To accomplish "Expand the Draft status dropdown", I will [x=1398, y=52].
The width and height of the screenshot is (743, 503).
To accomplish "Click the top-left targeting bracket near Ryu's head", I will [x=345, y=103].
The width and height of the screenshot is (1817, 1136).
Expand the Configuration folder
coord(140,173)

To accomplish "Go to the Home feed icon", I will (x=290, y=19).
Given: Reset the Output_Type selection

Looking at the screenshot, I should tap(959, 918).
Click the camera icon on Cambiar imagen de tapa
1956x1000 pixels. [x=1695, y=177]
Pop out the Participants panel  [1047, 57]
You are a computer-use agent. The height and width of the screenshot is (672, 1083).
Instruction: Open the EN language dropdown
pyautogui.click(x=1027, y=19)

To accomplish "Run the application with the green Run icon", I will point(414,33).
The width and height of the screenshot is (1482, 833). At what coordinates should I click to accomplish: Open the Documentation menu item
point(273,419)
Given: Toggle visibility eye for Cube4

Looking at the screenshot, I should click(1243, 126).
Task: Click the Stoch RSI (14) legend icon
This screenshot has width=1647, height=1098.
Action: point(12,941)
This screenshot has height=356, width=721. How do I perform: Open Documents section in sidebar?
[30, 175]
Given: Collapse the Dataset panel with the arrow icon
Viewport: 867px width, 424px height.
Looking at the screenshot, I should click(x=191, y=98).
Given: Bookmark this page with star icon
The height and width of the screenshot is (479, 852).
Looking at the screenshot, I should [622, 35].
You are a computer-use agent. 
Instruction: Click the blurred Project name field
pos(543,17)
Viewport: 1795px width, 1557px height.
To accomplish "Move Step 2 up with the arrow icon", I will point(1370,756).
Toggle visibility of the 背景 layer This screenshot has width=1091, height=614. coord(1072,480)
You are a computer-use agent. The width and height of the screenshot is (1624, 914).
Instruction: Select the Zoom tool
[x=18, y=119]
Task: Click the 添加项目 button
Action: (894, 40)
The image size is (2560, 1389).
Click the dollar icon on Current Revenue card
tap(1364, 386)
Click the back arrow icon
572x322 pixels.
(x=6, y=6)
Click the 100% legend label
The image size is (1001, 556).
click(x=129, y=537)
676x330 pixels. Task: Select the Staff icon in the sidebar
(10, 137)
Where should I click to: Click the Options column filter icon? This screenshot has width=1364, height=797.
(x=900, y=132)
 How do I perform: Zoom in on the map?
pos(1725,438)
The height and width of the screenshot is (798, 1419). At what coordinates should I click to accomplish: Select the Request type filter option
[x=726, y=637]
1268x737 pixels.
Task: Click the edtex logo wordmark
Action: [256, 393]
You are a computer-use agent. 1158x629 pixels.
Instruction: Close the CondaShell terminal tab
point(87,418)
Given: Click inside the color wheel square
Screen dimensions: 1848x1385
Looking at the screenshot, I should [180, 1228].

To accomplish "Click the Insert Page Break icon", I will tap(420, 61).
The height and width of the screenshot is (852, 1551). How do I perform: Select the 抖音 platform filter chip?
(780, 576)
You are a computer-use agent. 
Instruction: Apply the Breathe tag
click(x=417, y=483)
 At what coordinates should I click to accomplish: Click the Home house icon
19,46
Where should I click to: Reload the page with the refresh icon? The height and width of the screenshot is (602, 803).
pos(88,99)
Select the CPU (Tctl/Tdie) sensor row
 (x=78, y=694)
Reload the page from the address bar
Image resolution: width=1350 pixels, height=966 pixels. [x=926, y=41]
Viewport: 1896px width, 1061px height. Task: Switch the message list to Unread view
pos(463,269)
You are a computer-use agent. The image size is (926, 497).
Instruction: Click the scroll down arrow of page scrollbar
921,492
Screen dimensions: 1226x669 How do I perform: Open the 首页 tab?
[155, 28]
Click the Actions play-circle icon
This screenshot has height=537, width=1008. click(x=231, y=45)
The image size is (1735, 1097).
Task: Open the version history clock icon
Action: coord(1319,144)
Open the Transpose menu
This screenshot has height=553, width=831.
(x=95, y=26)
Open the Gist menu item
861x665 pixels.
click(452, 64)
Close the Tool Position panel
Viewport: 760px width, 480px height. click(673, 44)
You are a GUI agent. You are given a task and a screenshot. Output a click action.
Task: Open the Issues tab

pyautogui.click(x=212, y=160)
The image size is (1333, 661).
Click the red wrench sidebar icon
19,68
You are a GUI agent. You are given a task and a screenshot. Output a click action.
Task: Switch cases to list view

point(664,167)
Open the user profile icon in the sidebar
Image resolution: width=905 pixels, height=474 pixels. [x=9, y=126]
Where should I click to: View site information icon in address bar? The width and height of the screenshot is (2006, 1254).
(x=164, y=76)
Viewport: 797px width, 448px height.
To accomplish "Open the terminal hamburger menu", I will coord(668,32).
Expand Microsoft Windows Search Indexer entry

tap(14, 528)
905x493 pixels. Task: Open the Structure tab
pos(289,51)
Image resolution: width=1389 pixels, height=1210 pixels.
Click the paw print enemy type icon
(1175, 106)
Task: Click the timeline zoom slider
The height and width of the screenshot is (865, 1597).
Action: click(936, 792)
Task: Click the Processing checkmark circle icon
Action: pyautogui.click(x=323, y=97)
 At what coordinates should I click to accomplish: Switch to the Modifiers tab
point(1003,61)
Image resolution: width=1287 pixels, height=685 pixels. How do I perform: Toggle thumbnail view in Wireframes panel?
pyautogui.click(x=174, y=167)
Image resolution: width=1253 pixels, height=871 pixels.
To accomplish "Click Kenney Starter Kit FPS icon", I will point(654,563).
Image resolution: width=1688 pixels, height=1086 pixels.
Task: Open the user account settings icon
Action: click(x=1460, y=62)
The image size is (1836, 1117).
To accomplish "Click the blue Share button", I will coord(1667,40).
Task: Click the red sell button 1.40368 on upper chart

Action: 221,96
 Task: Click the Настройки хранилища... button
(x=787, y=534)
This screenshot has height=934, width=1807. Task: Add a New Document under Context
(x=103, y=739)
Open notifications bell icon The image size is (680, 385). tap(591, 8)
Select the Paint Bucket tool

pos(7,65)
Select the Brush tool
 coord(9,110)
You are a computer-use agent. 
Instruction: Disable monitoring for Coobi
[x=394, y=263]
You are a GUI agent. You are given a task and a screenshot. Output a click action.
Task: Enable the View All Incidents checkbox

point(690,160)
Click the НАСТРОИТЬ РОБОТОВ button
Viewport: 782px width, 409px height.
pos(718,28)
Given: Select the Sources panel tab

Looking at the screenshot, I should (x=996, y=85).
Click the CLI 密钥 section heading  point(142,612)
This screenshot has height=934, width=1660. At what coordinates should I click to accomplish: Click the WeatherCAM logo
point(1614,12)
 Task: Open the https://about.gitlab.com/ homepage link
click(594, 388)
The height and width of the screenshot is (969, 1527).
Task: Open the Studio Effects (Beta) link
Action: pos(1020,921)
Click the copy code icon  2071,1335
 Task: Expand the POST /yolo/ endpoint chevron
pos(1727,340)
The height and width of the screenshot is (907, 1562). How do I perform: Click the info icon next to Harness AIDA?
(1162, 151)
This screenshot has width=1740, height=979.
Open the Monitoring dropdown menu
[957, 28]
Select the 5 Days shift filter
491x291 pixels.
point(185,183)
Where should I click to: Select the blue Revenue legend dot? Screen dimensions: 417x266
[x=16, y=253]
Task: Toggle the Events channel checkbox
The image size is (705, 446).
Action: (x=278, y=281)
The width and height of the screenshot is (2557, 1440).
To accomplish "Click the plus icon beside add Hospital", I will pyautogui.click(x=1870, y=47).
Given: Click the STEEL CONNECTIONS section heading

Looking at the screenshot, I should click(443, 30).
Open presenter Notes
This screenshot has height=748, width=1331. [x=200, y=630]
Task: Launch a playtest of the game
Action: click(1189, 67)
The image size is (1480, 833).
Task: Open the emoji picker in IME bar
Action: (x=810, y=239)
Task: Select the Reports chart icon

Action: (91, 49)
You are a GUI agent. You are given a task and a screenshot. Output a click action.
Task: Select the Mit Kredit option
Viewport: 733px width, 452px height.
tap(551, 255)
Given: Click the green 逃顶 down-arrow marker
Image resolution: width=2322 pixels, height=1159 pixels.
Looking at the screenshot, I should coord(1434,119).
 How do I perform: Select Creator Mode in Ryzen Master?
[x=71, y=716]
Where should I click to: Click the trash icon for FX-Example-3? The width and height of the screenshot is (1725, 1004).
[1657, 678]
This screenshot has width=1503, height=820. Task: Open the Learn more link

= = =

Required action ::
In the listing above, each line with the word "computer" is to be copied out.

Solution ::
You are a computer-use agent. The height and width of the screenshot is (672, 1083).
You are a computer-use agent. 
You are a computer-use agent. The width and height of the screenshot is (1624, 914).
You are a computer-use agent. 1158x629 pixels.
You are a computer-use agent. 
You are a computer-use agent. The image size is (926, 497).
You are a computer-use agent. 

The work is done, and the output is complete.